Task directions =>
Each line of the material holding the word "every" must be identified and copied.

___

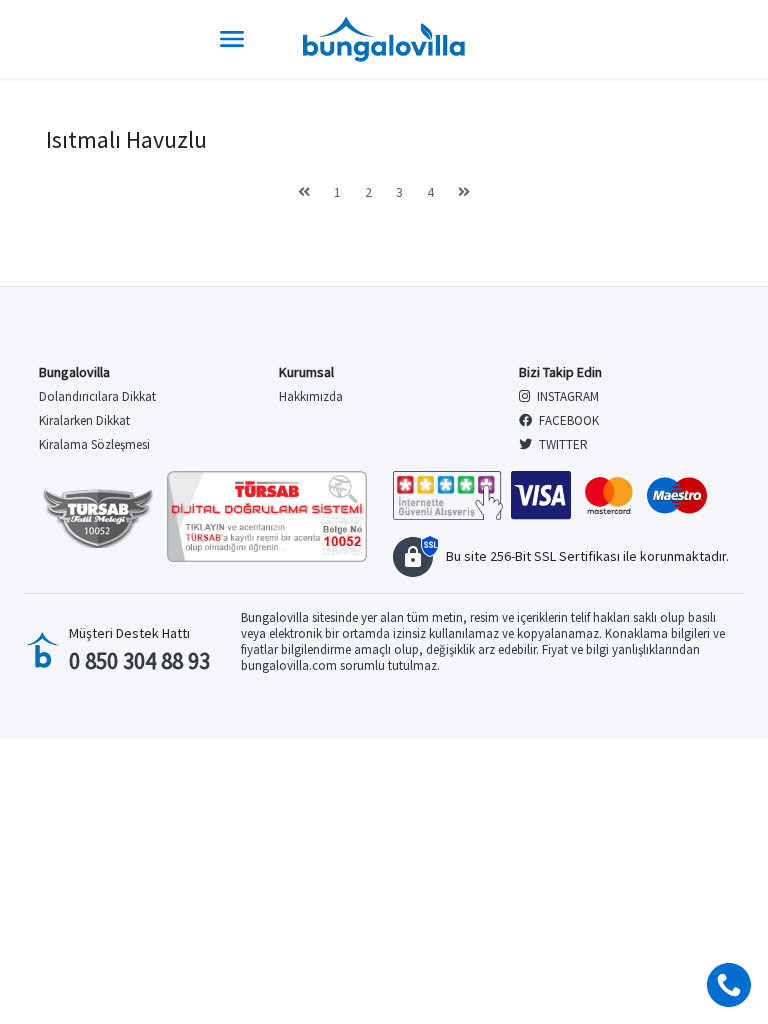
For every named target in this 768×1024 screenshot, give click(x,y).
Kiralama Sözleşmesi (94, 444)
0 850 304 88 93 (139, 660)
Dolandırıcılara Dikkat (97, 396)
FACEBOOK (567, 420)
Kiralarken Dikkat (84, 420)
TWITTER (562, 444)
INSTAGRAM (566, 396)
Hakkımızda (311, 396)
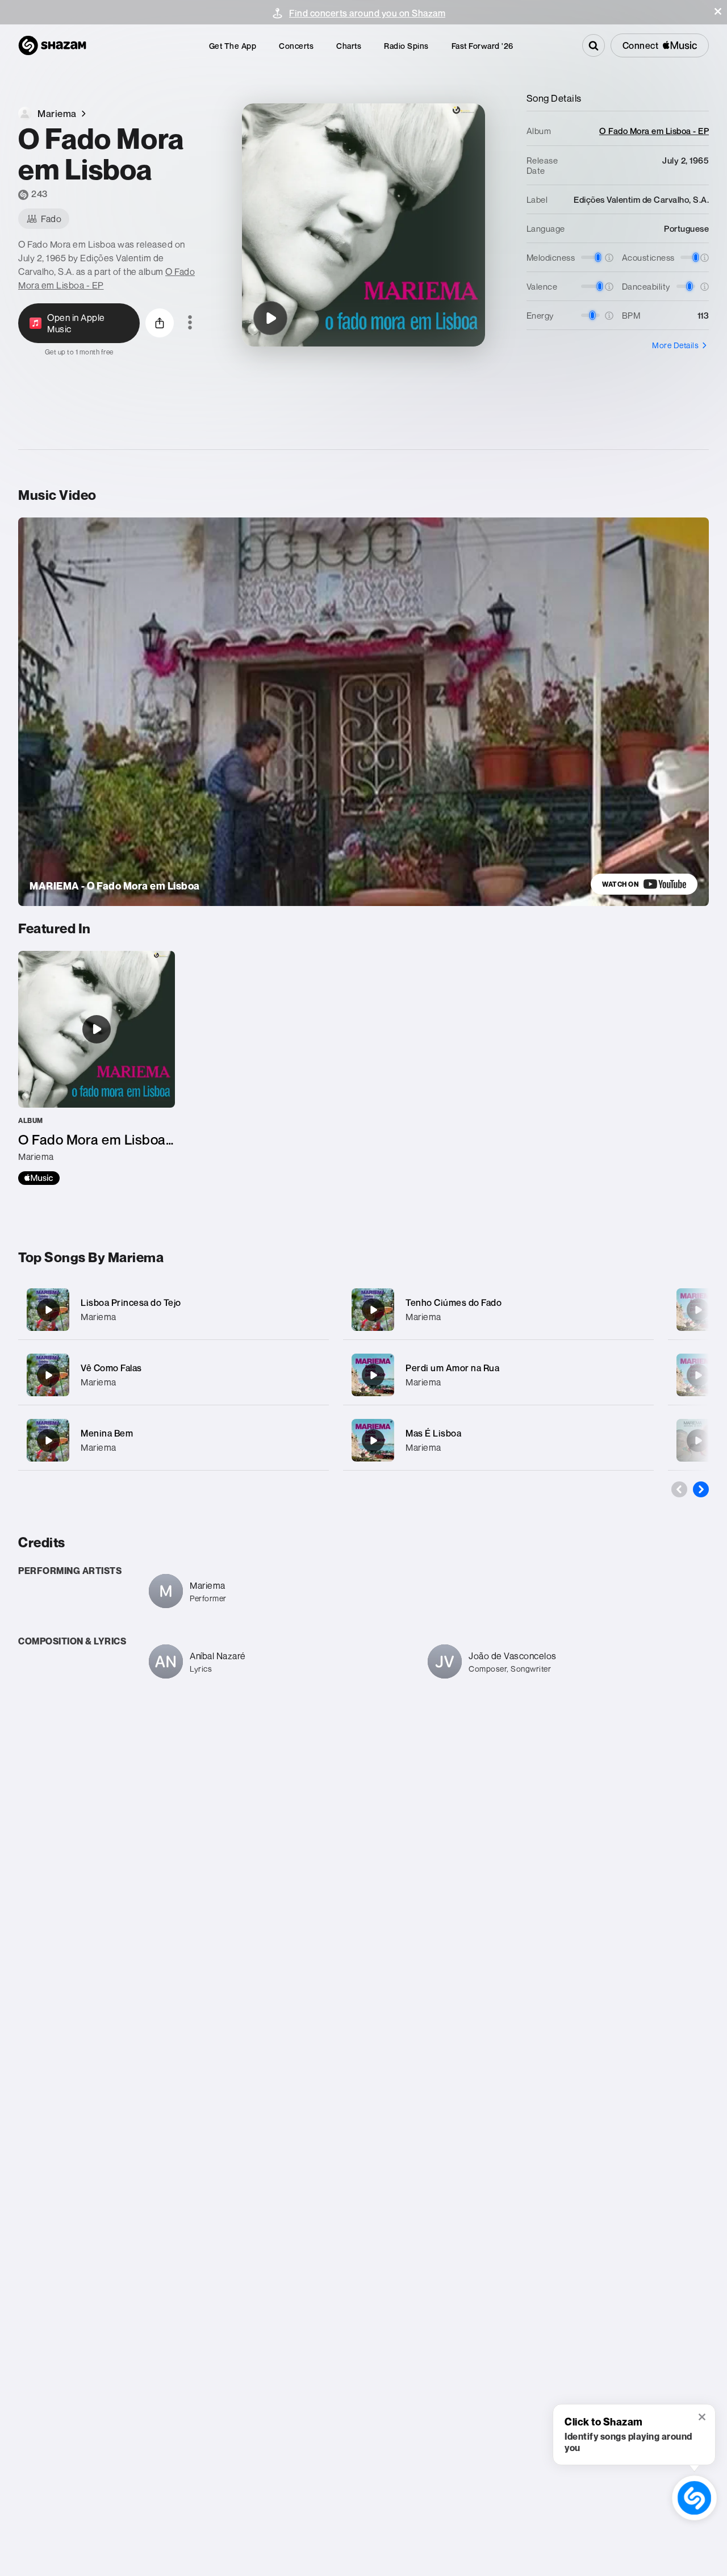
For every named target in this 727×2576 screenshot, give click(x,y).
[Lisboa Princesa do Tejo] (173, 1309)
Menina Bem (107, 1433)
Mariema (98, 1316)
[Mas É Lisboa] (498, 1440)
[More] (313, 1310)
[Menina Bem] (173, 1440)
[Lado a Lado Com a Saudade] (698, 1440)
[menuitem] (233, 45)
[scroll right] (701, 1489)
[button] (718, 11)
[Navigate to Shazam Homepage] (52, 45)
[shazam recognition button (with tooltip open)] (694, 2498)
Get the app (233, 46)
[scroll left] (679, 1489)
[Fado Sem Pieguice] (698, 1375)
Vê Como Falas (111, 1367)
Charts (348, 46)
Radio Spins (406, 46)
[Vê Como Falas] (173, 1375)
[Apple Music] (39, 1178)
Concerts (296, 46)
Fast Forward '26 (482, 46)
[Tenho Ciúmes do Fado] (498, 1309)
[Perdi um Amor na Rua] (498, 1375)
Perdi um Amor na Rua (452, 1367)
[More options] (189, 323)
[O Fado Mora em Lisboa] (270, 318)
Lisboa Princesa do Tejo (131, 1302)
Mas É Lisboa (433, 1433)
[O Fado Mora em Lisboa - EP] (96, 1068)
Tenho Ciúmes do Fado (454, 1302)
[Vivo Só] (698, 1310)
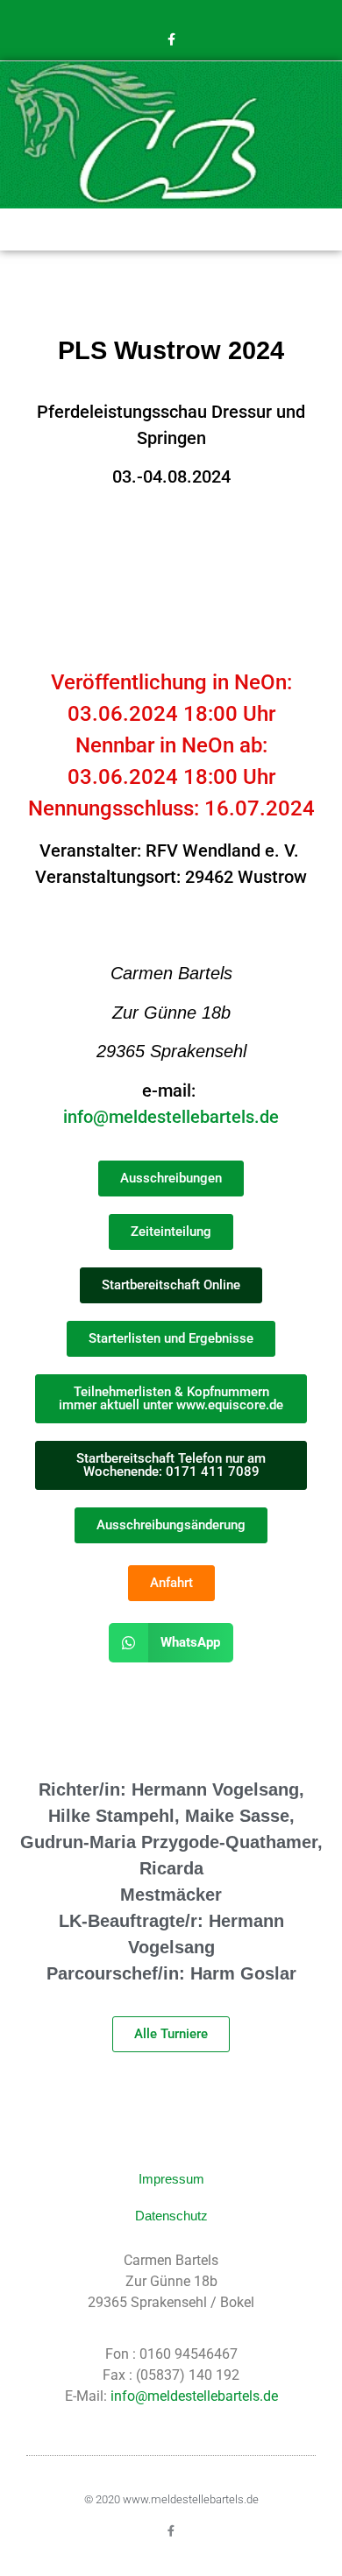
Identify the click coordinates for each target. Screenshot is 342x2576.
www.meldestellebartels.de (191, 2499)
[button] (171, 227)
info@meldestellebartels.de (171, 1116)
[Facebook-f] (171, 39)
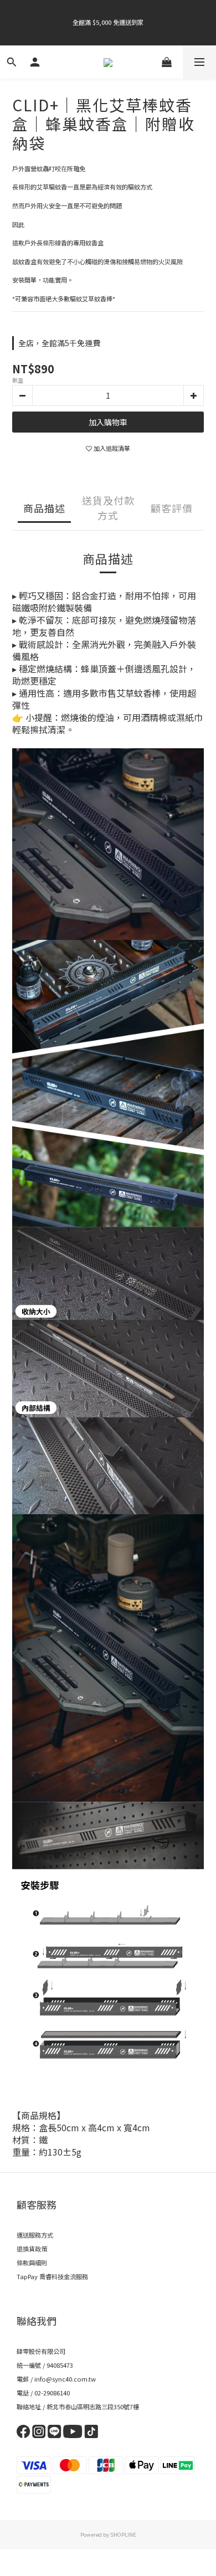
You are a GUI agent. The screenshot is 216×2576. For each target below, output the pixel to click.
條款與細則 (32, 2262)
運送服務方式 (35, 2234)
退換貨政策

___

Task solution =>
For every named target in this 768×1024 screenshot, give click(x,y).
For every named target in this 727×2576 screenshot, give click(x,y).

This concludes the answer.